## TASK GOAL
Where in the records does the word "menuitem" appear? Copy each line that holds it.

━━━

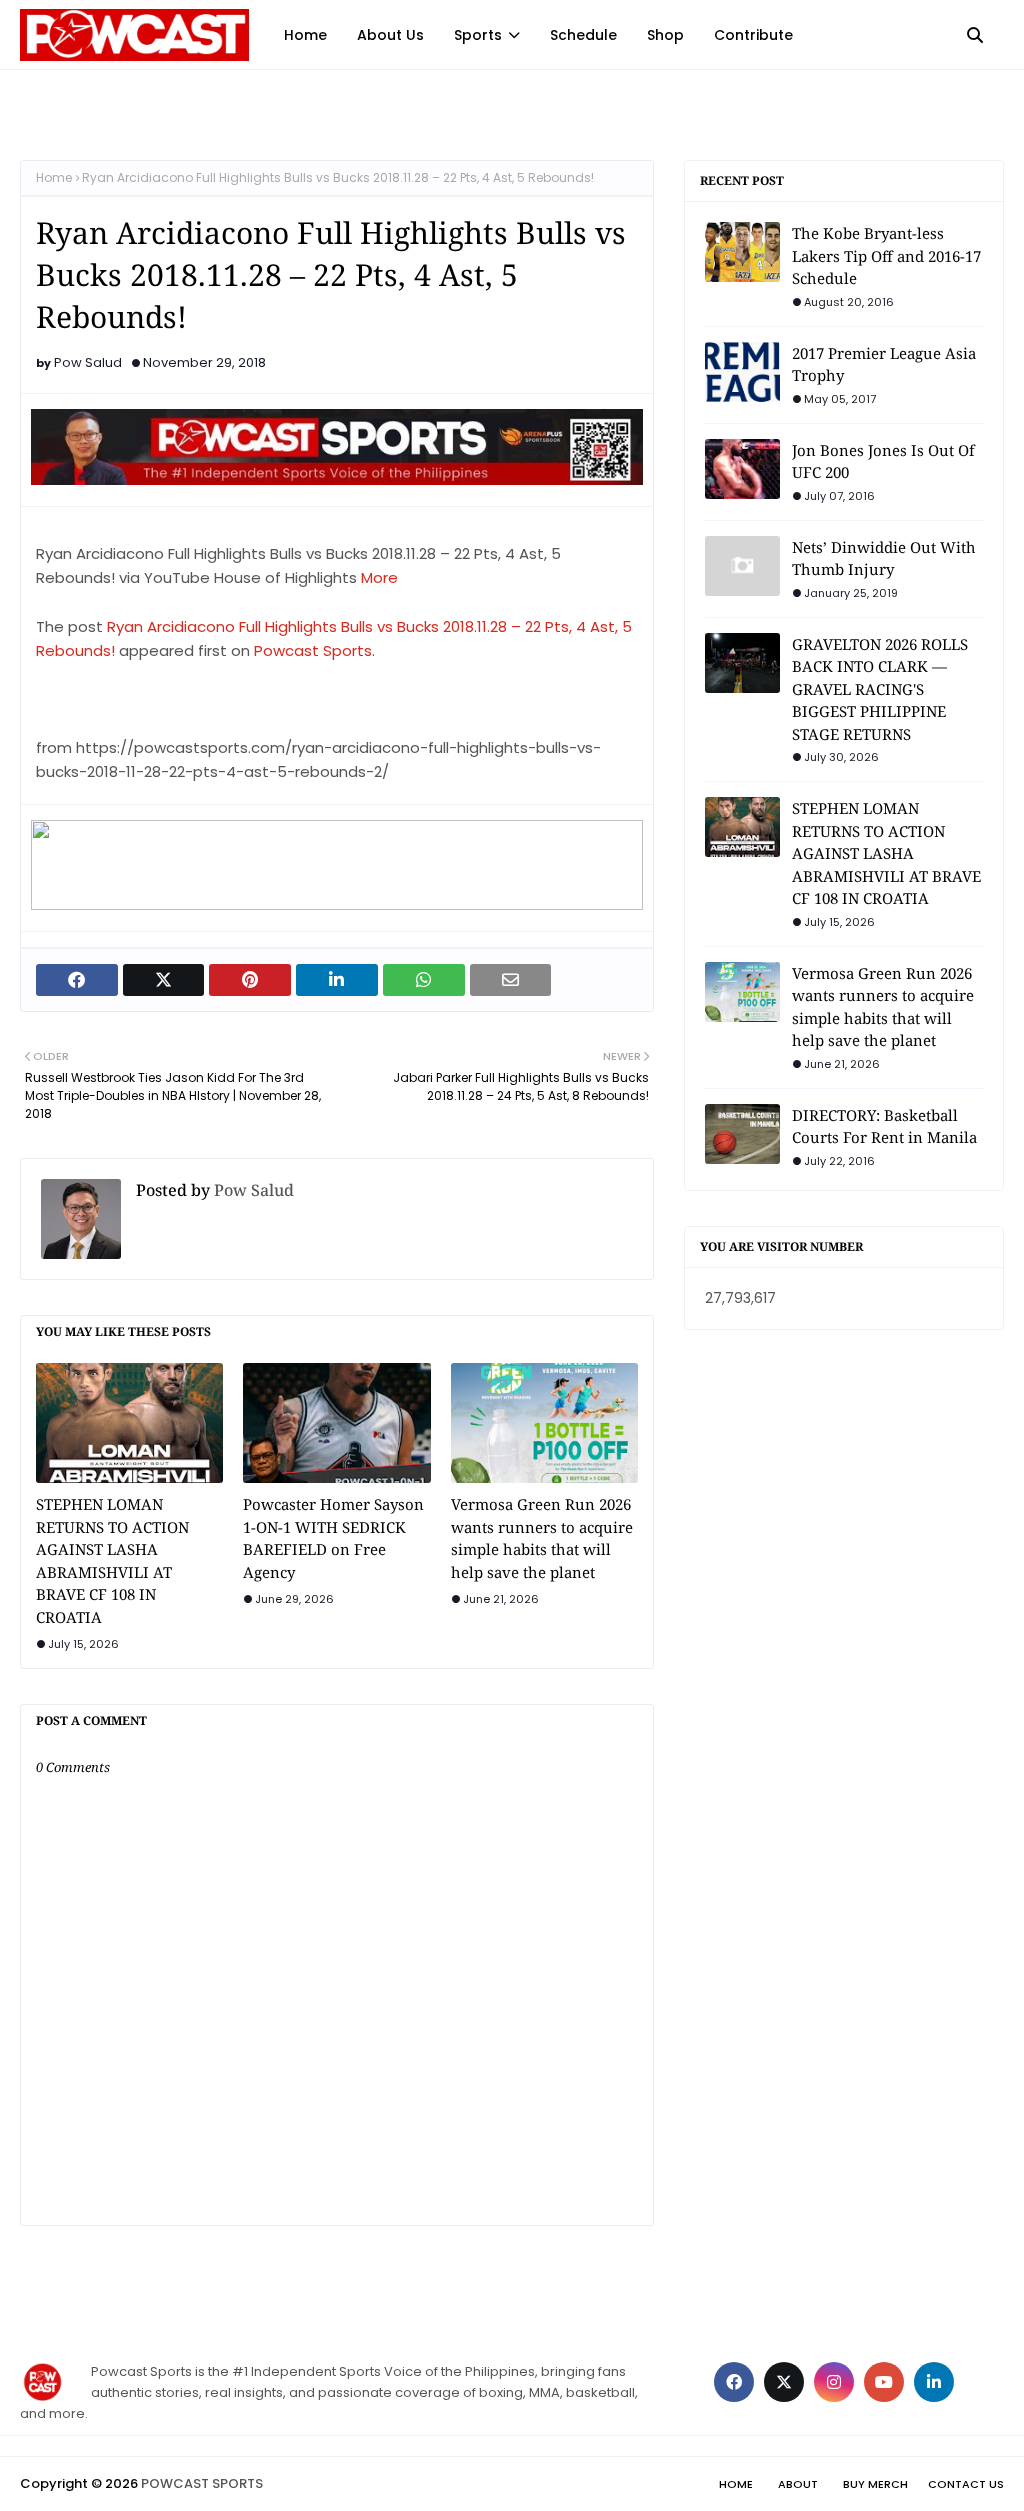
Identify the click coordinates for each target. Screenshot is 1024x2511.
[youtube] (884, 2382)
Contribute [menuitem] (753, 35)
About (798, 2484)
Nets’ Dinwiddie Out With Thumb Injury (884, 558)
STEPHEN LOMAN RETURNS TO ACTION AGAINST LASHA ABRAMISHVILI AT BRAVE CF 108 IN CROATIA (112, 1560)
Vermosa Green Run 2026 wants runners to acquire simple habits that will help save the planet (542, 1538)
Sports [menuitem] (478, 35)
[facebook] (734, 2382)
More (379, 577)
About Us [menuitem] (390, 35)
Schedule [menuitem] (583, 35)
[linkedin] (934, 2382)
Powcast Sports (313, 650)
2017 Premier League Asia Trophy (884, 364)
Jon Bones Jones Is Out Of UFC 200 (883, 461)
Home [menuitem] (305, 35)
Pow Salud (88, 362)
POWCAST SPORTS (202, 2483)
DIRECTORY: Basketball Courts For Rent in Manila (884, 1126)
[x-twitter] (784, 2382)
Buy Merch (875, 2484)
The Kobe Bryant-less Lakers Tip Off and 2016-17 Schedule (886, 255)
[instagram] (834, 2382)
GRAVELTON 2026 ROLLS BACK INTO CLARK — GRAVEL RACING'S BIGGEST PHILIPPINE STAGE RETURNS (880, 689)
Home (54, 177)
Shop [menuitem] (665, 35)
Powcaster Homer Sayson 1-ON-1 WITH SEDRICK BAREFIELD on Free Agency (333, 1538)
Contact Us (966, 2484)
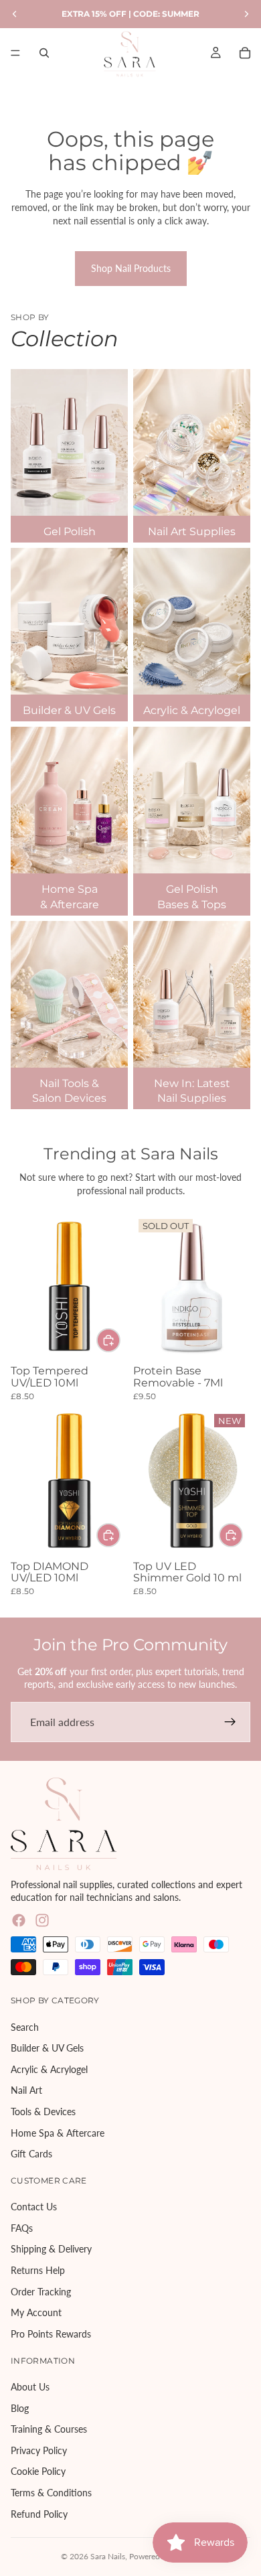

━━━

## ANSWER
Contribute [menuitem] (753, 35)
Sports [menuitem] (478, 35)
About Us [menuitem] (390, 35)
Schedule [menuitem] (583, 35)
Home [menuitem] (305, 35)
Shop [menuitem] (665, 35)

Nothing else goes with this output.